:: DESAFIO A ::
Responda com base na coluna sobre desigualdade:
(i) Em que posição a coluna coloca o Brasil entre os países mais violentos do mundo, considerando os homicídios?
(ii) Quem são os dois epidemiologistas britânicos autores do livro citado na coluna?
(iii) Em que jornal Nicholas D. Kristof comentou esse livro?
:: DESAFIO B ::
Transcreva, por favor, o trecho da coluna sobre desigualdade entre "Caro leitor: vamos" e "Mir, Guerra civil).", inclusive.

:: TEXTO FORNECIDO ::
---+---
Coluna do LFG

A desigualdade, que gera delitos, não é ocasional

Autor

  • Luiz Flávio Gomes

    é doutor em Direito pela Universidade Complutense de Madri. Mestre em Direito Penal pela USP. Jurista e cientista criminal. Diretor-presidente do Instituto Avante Brasil. Foi promotor de Justiça juiz de Direito e advogado.

3 de maio de 2012, 10h06

Spacca
Fica cada vez mais evidenciado que a desigualdade (social e econômica) está na raiz de muitos males de todas as nações. O Brasil é o sexto país do mundo mais violento, quando se consideram os homicídios: cf. www.ipcluizflaviogomes.com.br. A criminalidade, quando exagerada (Durkheim), é um desses grandes males que todos nós gostaríamos que fossem extirpados (ou, pelo menos, que fossem eliminados os seus excessos).

Agora que estamos evoluindo a hipótese de que a desigualdade constituiu forte fator na gênese dos delitos (cf. o livro The Spirit Level: Why Greater Equality Makes Societies Stronger – “O nível espiritual: porque uma maior igualdade torna as sociedades mais fortes”, de autoria de dois epidemiologistas britânicos, Richard Wilkinson e Kate Picket, que foi comentado por Nicholas D. Kristof, no jornal O Estado de S. Paulo de 04.01.11, p. A12), convém que ela seja devidamente focada (se é que queremos ir fundo à raiz do problema da criminalidade violenta epidêmica).

Caro leitor: vamos fixar duas premissas para nossa reflexão conjunta: (a) A América Latina é a região mais desigual do planeta e uma das mais violentas do mundo; (b) essa desigualdade não é ocasional, efêmera, passageira (ou seja: ela é estrutural).

A América Latina tem o mais alto índice de desigualdade do mundo, no campo da distribuição de renda[1]. Mas porque essa desigualdade, no nosso entorno cultural, é constante (permanente)? Há muitas explicações para isso. Uma delas está atrelada à nossa formação cultural segregacionista, escravagista, separatista e discriminatória (cf. Luís Mir, Guerra civil).
---+---
:: SEÇÃO DE DADOS ::
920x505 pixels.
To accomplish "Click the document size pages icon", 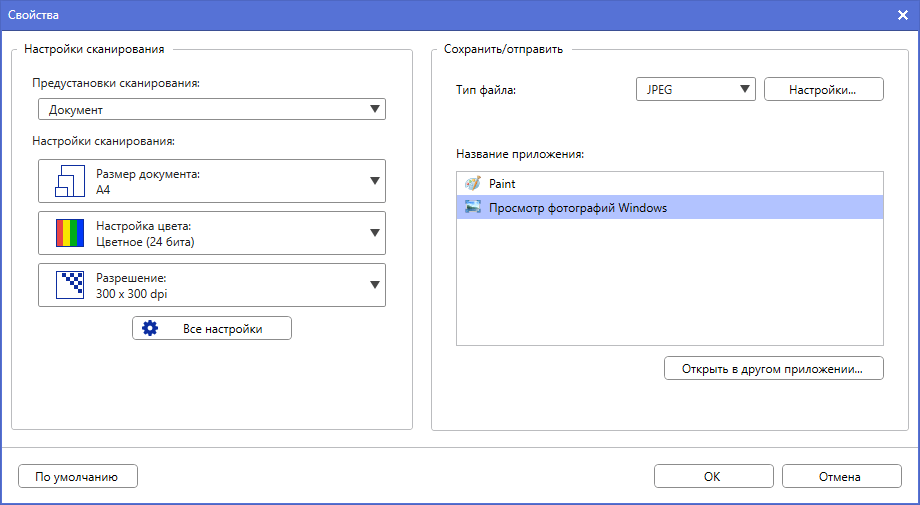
---+---
:: RESPOSTA COMPLETA A ::
(i) Sexto país do mundo mais violento.
(ii) Richard Wilkinson e Kate Picket.
(iii) O Estado de S. Paulo.

:: RESPOSTA COMPLETA B ::
Caro leitor: vamos fixar duas premissas para nossa reflexão conjunta: (a) A América Latina é a região mais desigual do planeta e uma das mais violentas do mundo; (b) essa desigualdade não é ocasional, efêmera, passageira (ou seja: ela é estrutural).

A América Latina tem o mais alto índice de desigualdade do mundo, no campo da distribuição de renda[1]. Mas porque essa desigualdade, no nosso entorno cultural, é constante (permanente)? Há muitas explicações para isso. Uma delas está atrelada à nossa formação cultural segregacionista, escravagista, separatista e discriminatória (cf. Luís Mir, Guerra civil).